The Benefits Of Napping
A nap is considered a light, short sleep that is taken during the hours of the day, typically between noon and 2 pm. It should not be anywhere close to bedtime. As stated by the Pew Research Center, nearly one-third of all adults in the United States frequently take naps. Numerous studies discovered that taking a nap could improve fatigue, sleepiness, alertness, logical reasoning, vigilance, and reaction time. The main incentive for several individuals to nap is to regain energy and be less tired. Other than being restored there are other advantages of napping which include, improving memory and learning ability. It also increases positivity and tolerance to frustration, plus it lowers blood pressure.
Naps & Sleep Patterns
Even though napping has a range of benefits, it could be too long. This could lead to sleep issues and a disturbance in sleep patterns. Napping could also result in making individuals feel more sleep-deprived, groggy, and tired. Lengthier naps which are more than forty-five minutes could interrupt the natural sleep drive. This makes it more difficult to fall asleep during the night. A dangerous cycle of being sleep-deprived and napping for longer times in the day could develop. This perpetuated cycle could result in long-term issues.
Types Of Naps
The length of time napping plays a significant role in how individuals feel when they are awake. Shorter naps could leave the individual feeling restored and refreshed. Longer naps could contribute to the individual feeling groggier and sleepier.
Napping for a short period of time is also referred to as power naps. This is roughly twenty to twenty-five minutes long. They are excellent for feeling re-energized and rested. Short naps might assist in improving athletic performance, information and memory retention, perceptual learning, and cognition. As individuals are in that twenty to twenty-five minutes, they are staying in light sleep.

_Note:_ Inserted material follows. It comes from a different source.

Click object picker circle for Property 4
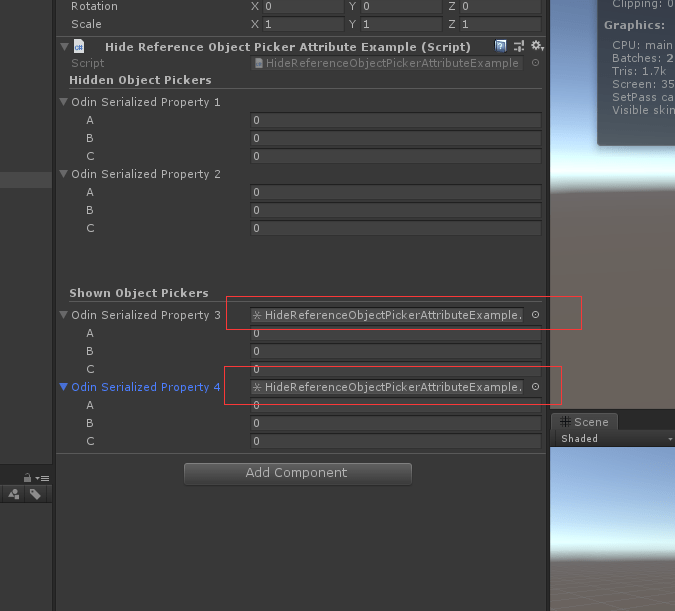(x=535, y=387)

Light sleep is great to wake up from as individuals feel quite attentive. It is crucial to set an alarm in order to ensure that individuals do not sleep for much longer. In the event that individuals do not fall asleep, it only means that they are not that tired. Therefore, simply be aware, actually falling asleep is not a requirement in order to attain the effect.
This is considered a nap which begins with consuming a cup of espresso, tea, or coffee. The next thing is to immediately slip into nap mode for roughly twenty to twenty-five minutes. Hopefully, by the time the individual awakes from their rest, the caffeine would be kicking in. This way they would be supercharged and ready to go, having that additional boost of energy and alertness.

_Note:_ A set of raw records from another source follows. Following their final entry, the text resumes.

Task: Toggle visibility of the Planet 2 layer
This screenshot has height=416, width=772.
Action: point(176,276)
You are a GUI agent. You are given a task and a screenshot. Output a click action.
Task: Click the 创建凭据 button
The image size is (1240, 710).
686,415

According to a study, caffeine functions by blocking adenosine, which is a compound that accumulates during the day and encourages sleepiness. Caffeine blocks the receptors for adenosine in the brain in order to prevent the feeling of being tired.

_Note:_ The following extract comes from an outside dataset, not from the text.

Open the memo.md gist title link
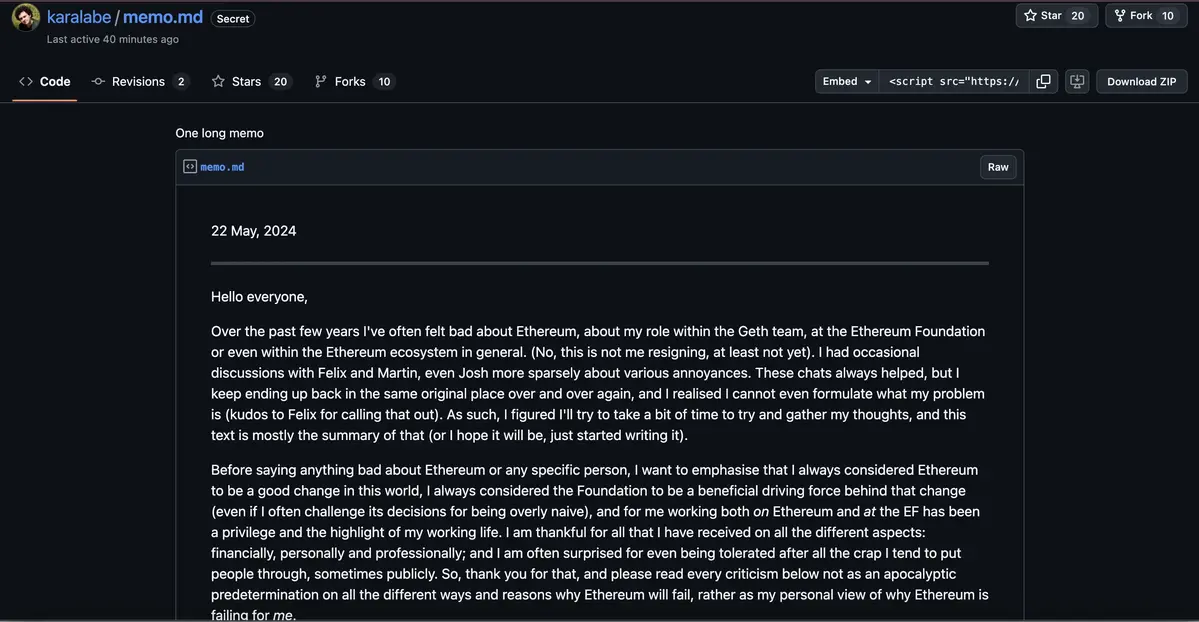Image resolution: width=1199 pixels, height=622 pixels. (163, 18)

As it relates to napping, individuals should not drop into a deep sleep, as this typically occurs after twenty-five minutes of sleeping. This groggy, heavy feeling that occurs is caused by sleep inertia. It is the transitional state between wake and sleep. It is proven to make individuals feel less rested and more tired, it reduces vigilance and impairs performance. Sleep inertia has the ability to last for hours, therefore it is critical to remain in a light sleep.
What is more, is that a study conducted on the relationship between napping and nighttime sleep in students revealed this. Those that reported regular, long, late napping habits, had a greater risk of developing poor sleep quality during the night. It also increased serious sleep deprivation. In the event that after a nap, the individual is feeling sleepier, the chances are they slept for too long.
Time Of Day
The optimal time for a nap is considered to be in the afternoon between the hours of 12 pm and 2 pm. However, this is true for individuals on a normal 9 to 5 schedule. This might be different from someone operating on a shift system or that works at night.
The need to take a nap during the morning could signal sleep deprivation. The yearning for a midday nap that is in excess of one hour might indicate qualitative or quantitative sleep deprivation. If an individual wants to nap longer during the day on a frequent basis, consult their health care provider. It could be an underlying sleep disorder, like insomnia or obstructive sleep apnea. These could impact the quantity and quality of sleep.